[DIRECTIONS]
What lines below hold the string "agent"? Copy them all.

EXERCISE INPUT START

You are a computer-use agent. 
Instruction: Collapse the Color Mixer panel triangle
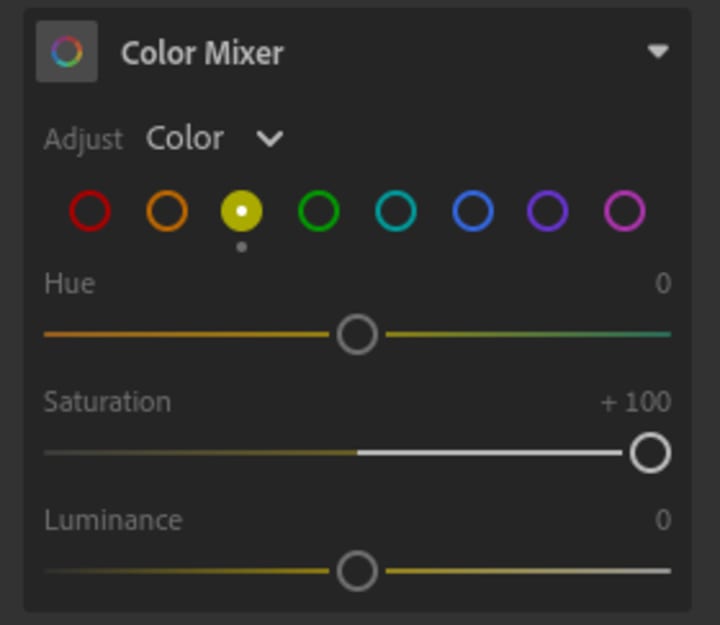point(657,51)
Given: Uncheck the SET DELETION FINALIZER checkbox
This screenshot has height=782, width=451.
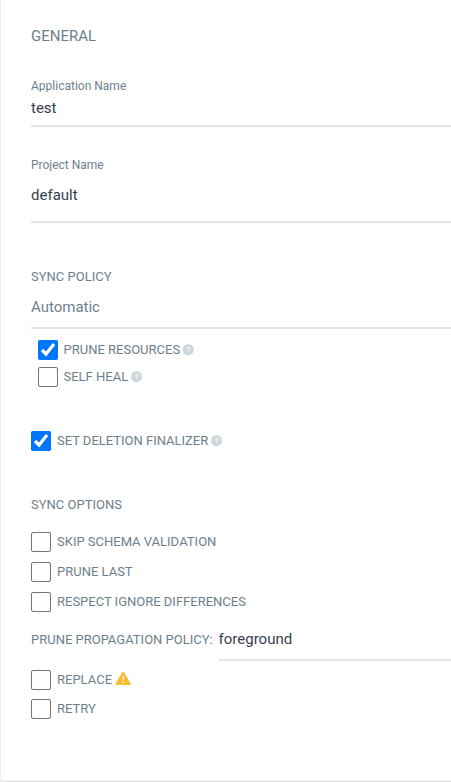Looking at the screenshot, I should coord(41,441).
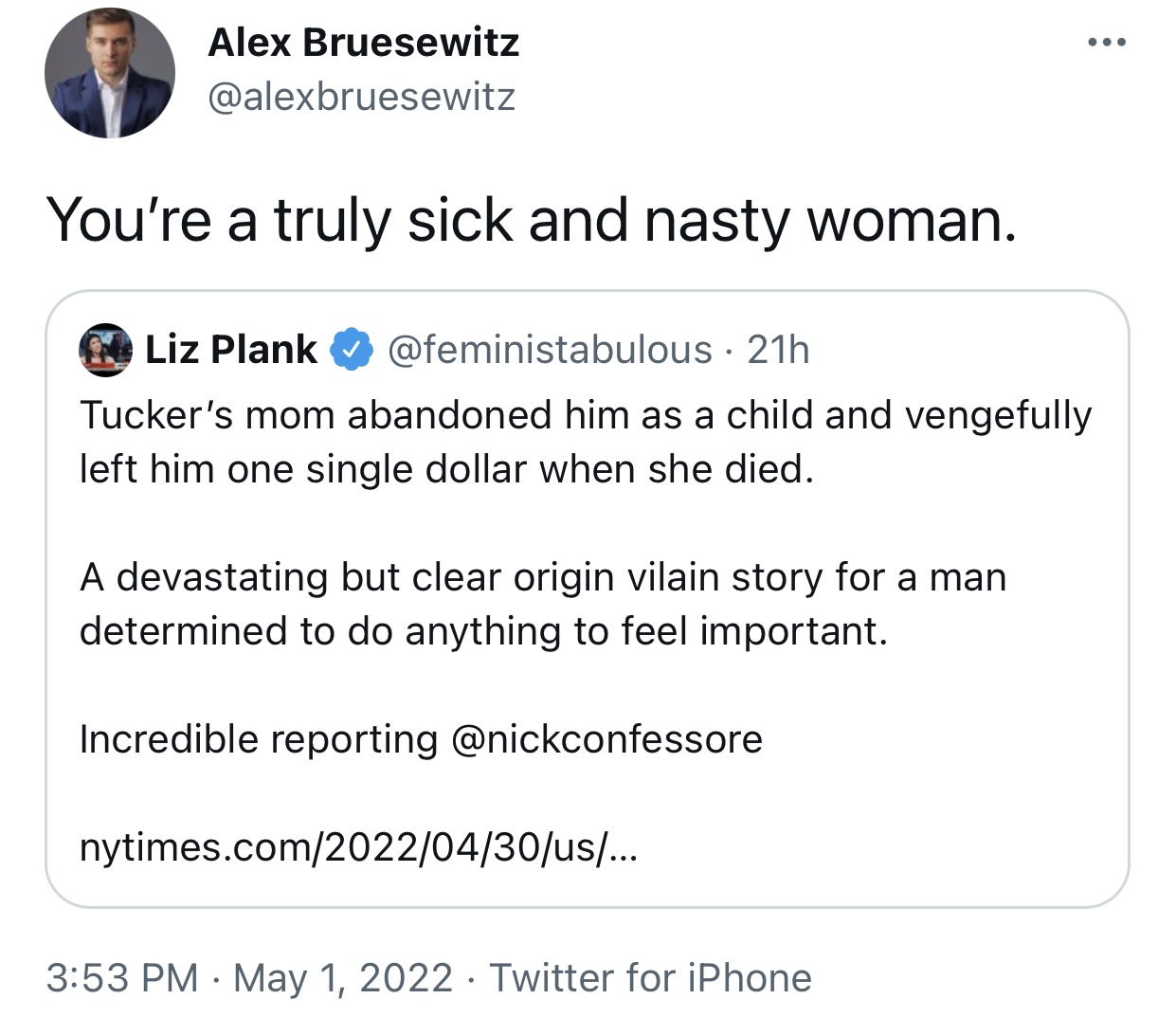The width and height of the screenshot is (1176, 1035).
Task: Click the May 1, 2022 date
Action: 343,978
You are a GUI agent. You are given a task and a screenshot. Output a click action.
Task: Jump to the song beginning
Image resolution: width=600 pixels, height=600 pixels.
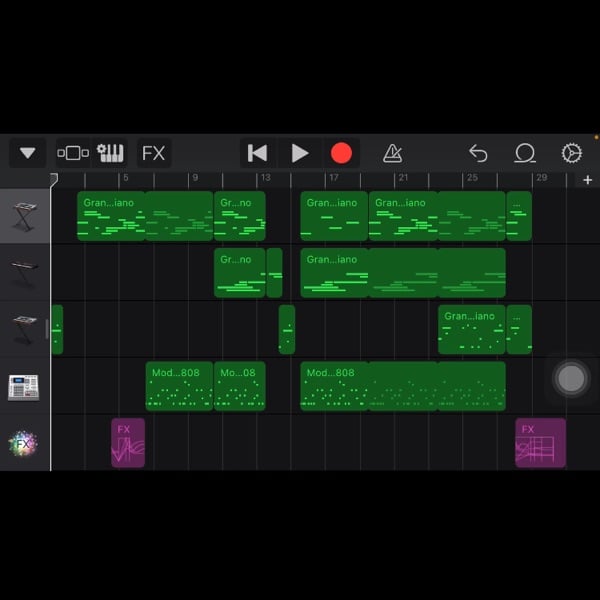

EXERCISE INPUT END

[OUTPUT OF THE EXERCISE]
You are a computer-use agent. 
You are a GUI agent. You are given a task and a screenshot. Output a click action.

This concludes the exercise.